Is He allowing something that maybe is really not all that great because I'm being stubbornly persistent?
Is he distracting me with a better option that I would see if I would simply listen?
Is He holding my face in His hands and simply saying "no, my child" and waiting for me to accept?
No is really not fun. But sometimes necessary...
She's back at the kitchen table where she finds the big girl's deck of Set cards. She begins counting the cards and tossing them to the floor. She gets stuck on "eleben" (her favorite number) and then keeps counting, occasionally yelling "set!" just like when the big girls play the game. From behind me Jason mumbles, "she's making a huge mess...." I smile and nod and we both allow her to continue. Yes, there are cards on the floor, but nothing is being broken and no one is getting hurt. And she's happy. Flinging cards, yelling numbers, thinking she's bigger than she is. I'm choosing not to fight this battle. The battle that would follow if I put limits (or heaven forbid!) completely prohibited the card throwing.

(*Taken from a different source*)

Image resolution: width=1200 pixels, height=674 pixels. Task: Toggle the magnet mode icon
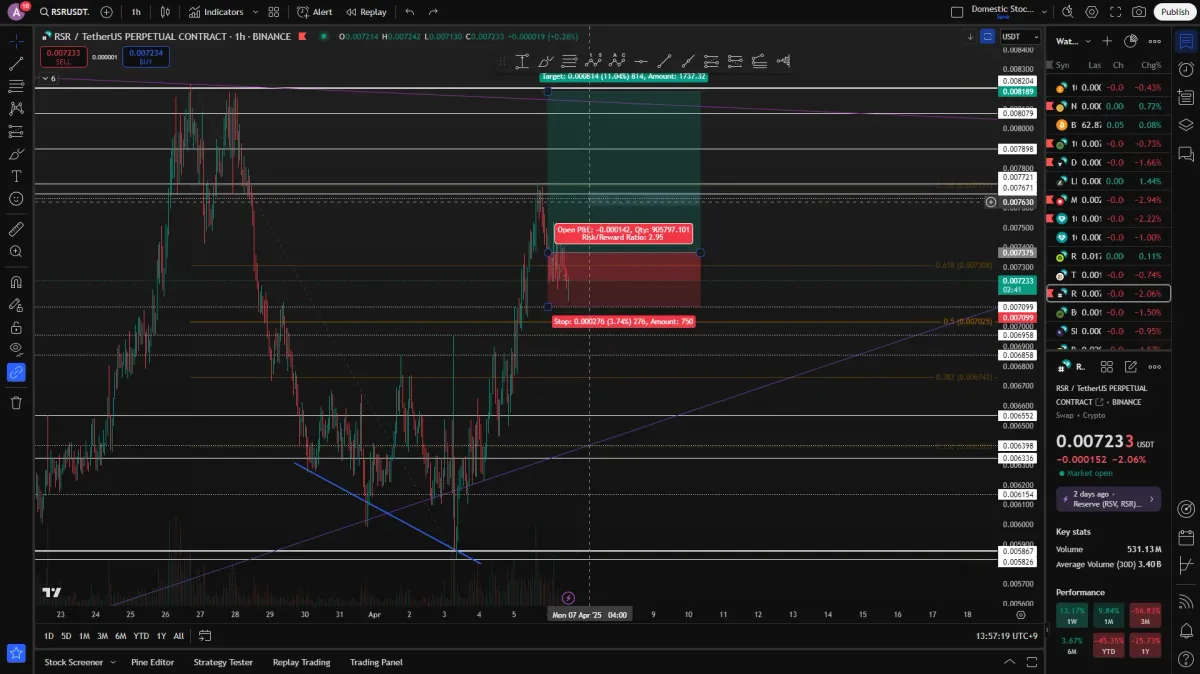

And I'm thankful. Because I know I can choose. Choose to let her be free and happy, while praying for the wisdom to know which battles are worth fighting. And I'm thankful to serve a God that often allows me the same freedom. He molds and shapes and disciplines when necessary, but in His love He allows me to be me. He knows exactly which battles are necessary to mold me into the person He wants me to be. Here's hoping I'm learning to listen!
"My son, do not despise the Lord's discipline and do not resent his rebuke, because the Lord disciplines those he loves, as a father the son he delights in."